“Ajudaremos a organizar nos próximos dias apoio suplementar ao francês, a nível europeu”, declarou Macron, recebido no aeroporto internacional de Beirute pelo seu homólogo libanês, Michel Aoun.

A França já enviou equipas de socorro e medicamentos.

“Espero organizar a cooperação europeia e a nível mais vasto a cooperação internacional”, adiantou o presidente francês, o primeiro chefe de Estado estrangeiro a deslocar-se ao Líbano após as explosões de terça-feira, que destruíram partes da capital libanesa, causando pelo menos 137 mortos e 5.000 feridos.

As explosões, provocadas segundo as autoridades por 2.750 toneladas de nitrato de amónio armazenadas num armazém, arrasaram quase completamente o porto de Beirute, causando danos significativos na cidade.

Beirute foi declarada “zona de desastre” e foi decretado o estado de emergência por duas semanas na cidade. Dezenas de pessoas continuam desaparecidas.

Macron, que deverá encontrar-se com os principais dirigentes libaneses durante a sua visita de um dia, instou-os a empreender sem demora as reformas exigidas pela comunidade internacional.

“Hoje, a prioridade é a ajuda, o apoio à população sem condições. Mas existe o pedido que a França faz há meses, anos, de reformas indispensáveis nalguns setores”, adiantou o presidente francês, indicando nomeadamente o setor da eletricidade.

“Se estas reformas não forem feitas, o Líbano continuará a afundar-se”, alertou.

Macron indicou que queria ter “um diálogo de verdade” com os responsáveis libaneses. “Além da explosão, sabemos que a crise é grave, implica uma responsabilidade histórica dos dirigentes em funções”, adiantou.

O presidente francês e o seu homólogo deslocaram-se depois ao bairro cristão de Gemmayzé, um dos devastados pelas explosões e onde libaneses concentrados para a visita de Emmanuel Macron vaiaram Michel Aoun, pedindo a ajuda de França para expulsar os dirigentes no poder, segundo uma jornalista da agência France-Presse no local.

“Ajudem-nos! Revolução!”, gritou a multidão enfurecida, criticando o presidente Aoun e repetindo “o povo quer a queda do regime”.

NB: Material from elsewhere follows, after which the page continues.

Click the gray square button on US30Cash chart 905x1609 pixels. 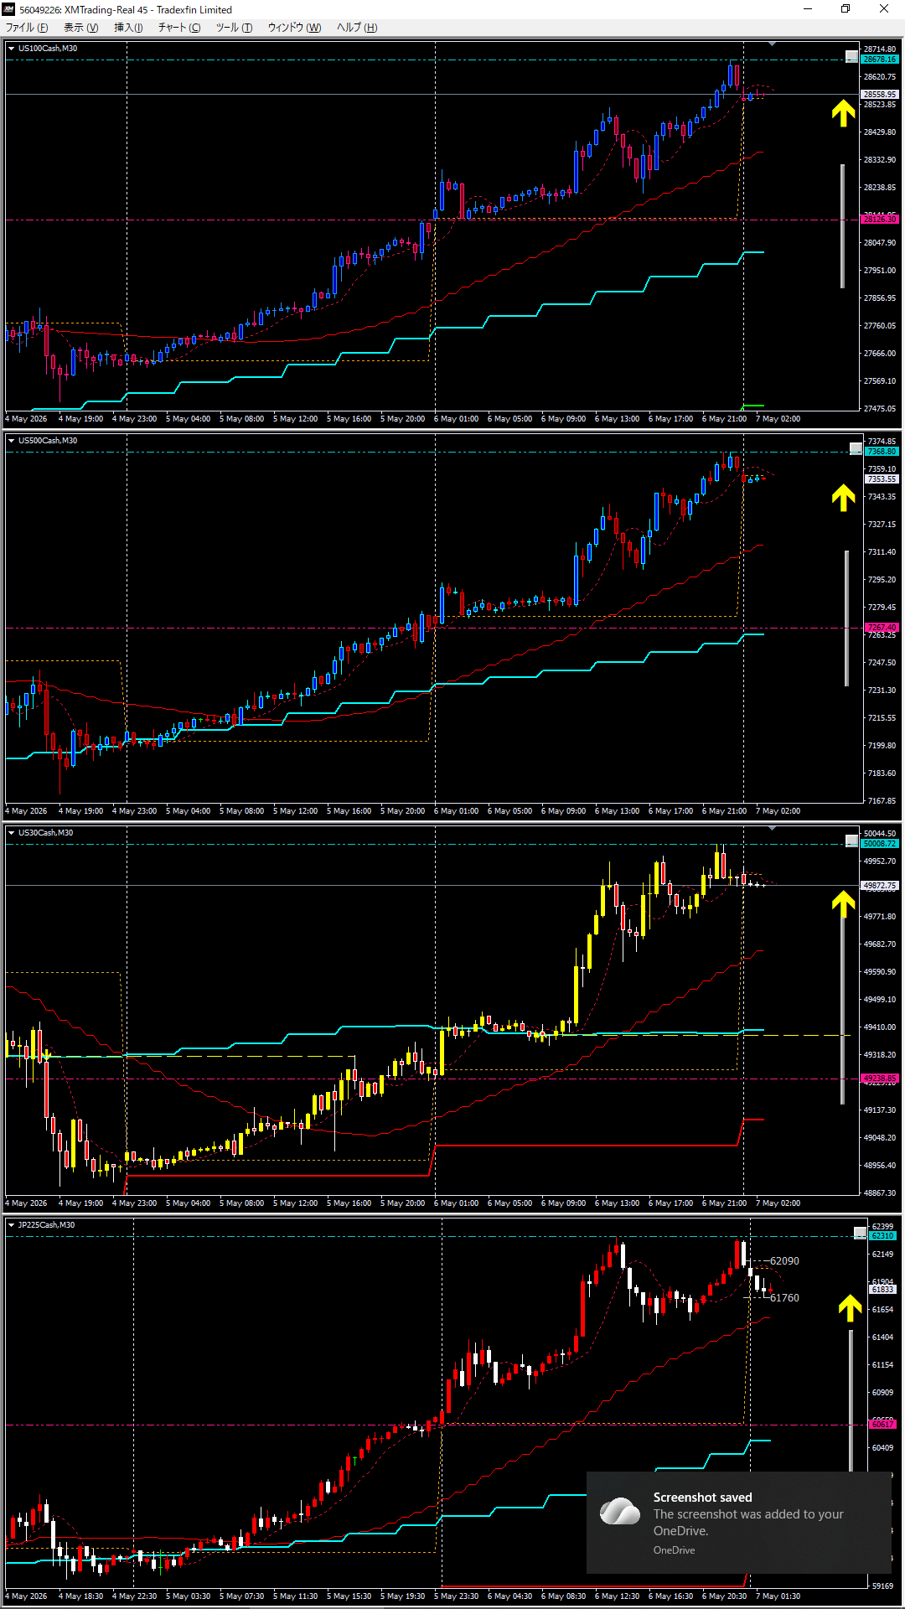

Macron disse à multidão que ia propor um “novo pacto” político aos responsáveis do Líbano, nos encontros hoje à tarde, e que lhes ia pedir para “realizar reformas (…) mudar o sistema, parar a divisão do Líbano, combater a corrupção”.

A tragédia atingiu um país que vive uma crise económica séria – marcada por uma desvalorização sem precedentes da sua moeda, hiperinflação, despedimentos em massa -, agravada pela pandemia do novo coronavírus, que obrigou as autoridades a confinarem a população durante três meses.